Lucien Bouchard, at the time Premier of Quebec and leader of the pro-sovereigntist Parti Québécois, refused to recognize the entire process.

And fair enough.

The nine judges were appointed by the federal government. And they were ruling according to a Constitution to which no elected government in Quebec had ever consented. True to form, the judges ruled against Quebec’s right to self-determination. And what’s more, the ruling expressly denied that Quebec is an oppressed nation within the federation.

But the entire history of Quebec belies such legalisms. And the mere fact that the Supreme Court was even debating Quebec’s right to secede indicates that there is an issue of national oppression to discuss, despite the interpretation of the judges.

Politics

Importantly, however, the legal ruling did not reduce the political debate to a matter of law, which was what then-Prime Minister Jean Chrétien and his supporters had hoped. Instead, the judges threw the issue of negotiating sovereignty back into the court of the politicians.

In the months after the ruling, political debate about Quebec’s right to self-determination intensified.

The Supreme Court’s ruling against Quebec’s right to self-determination was a clear expression of the oppressive character of the federal state.

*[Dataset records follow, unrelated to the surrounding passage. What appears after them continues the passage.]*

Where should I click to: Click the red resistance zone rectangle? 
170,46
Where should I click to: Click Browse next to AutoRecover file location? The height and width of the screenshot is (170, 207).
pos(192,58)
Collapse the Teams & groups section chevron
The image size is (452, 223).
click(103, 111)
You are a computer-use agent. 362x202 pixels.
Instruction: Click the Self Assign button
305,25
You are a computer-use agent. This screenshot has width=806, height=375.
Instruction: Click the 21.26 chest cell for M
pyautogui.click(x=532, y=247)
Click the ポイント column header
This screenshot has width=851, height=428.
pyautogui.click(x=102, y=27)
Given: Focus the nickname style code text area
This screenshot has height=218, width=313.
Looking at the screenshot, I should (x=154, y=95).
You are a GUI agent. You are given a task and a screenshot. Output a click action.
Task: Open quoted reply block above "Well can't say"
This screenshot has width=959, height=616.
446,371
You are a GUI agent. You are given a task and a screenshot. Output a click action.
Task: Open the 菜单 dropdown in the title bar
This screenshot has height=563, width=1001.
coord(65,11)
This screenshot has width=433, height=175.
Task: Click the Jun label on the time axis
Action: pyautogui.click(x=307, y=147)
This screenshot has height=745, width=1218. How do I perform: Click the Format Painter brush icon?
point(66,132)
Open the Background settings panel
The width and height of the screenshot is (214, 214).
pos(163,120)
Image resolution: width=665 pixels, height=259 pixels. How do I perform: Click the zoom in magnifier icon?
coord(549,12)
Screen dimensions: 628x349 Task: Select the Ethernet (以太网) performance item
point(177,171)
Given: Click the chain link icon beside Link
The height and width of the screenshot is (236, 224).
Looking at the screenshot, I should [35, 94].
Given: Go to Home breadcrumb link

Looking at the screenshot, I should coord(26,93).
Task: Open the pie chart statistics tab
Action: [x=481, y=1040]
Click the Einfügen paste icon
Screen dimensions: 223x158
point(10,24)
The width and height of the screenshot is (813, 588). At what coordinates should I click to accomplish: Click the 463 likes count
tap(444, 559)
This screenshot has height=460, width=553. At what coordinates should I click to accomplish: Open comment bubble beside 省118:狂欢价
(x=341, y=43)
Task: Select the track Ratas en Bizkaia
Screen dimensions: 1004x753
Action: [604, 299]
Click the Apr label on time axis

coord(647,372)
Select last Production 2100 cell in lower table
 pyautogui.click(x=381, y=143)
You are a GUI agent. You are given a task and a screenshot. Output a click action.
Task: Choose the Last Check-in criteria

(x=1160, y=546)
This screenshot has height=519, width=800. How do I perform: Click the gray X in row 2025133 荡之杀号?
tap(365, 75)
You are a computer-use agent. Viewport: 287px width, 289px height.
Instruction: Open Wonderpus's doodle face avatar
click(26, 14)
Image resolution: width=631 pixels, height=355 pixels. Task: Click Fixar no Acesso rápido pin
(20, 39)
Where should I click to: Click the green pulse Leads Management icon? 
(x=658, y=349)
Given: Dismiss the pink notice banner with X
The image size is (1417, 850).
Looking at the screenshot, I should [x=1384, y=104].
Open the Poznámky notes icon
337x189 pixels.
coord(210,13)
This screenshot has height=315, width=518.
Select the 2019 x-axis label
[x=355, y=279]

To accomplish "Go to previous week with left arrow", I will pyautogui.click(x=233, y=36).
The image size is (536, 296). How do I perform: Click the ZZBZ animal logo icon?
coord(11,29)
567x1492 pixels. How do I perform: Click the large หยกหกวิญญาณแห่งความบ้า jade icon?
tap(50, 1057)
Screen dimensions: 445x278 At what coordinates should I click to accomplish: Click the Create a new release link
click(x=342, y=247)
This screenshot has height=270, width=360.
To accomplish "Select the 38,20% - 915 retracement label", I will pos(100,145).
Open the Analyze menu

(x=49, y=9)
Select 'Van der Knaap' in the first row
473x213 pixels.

The leaders of the Parti Québécois and Bloc Québécois were and remain committed to the capitalist system without apology, including all the cuts, union-busting and exploitation that goes with it. But no genuine unity between workers in Quebec and English Canada is possible if it based on threats and coercion.

And the ruling came along with a caveat that reveals a deep divide within the federalist section of the Canadian ruling class about how to address the sentiment for independence within Quebec.

The bigots in English Canada, including those in the federal Liberals and the then Opposition Reform Party (read: Stephen’s Harper’s alma mater), were cringing about part of the Supreme Court ruling. They had unleashed a process that ruled that negotiation in good faith was to be followed should a clear majority in Quebec choose to secede on the basis of winning a clear referendum question.

The national question in Canada was hardly settled by the Supreme Court ruling. Stéphane Dion, the Liberals’ Minister of Intergovernmental Affairs, had already renewed the threats against Quebec. Chrétien had suggested that “a clear majority” to secede would be at least 67 per cent, despite his insistence that the federalists won in the October 1995 referendum by only 0.6 per cent above 50. This was the background to the Clarity Act, ultimately passed into law in 2000.

But the fact that the federalists did not fully have the outcome they hoped for indicated that in one sense the Supreme Court judges were right. It is politics that would determine the outcome of Quebec’s relationship with the rest of Canada in the future.

But what type of politics remains an open question to this day. The growth of Québec solidaire in Quebec, which advances a new type of sovereignty and solidarity with progressive forces in English Canada, poses a challenge. It is not, as the judges perceived, the politics of the elite, but the politics of mass struggle among workers in common cause in Quebec and English Canada that will be decisive.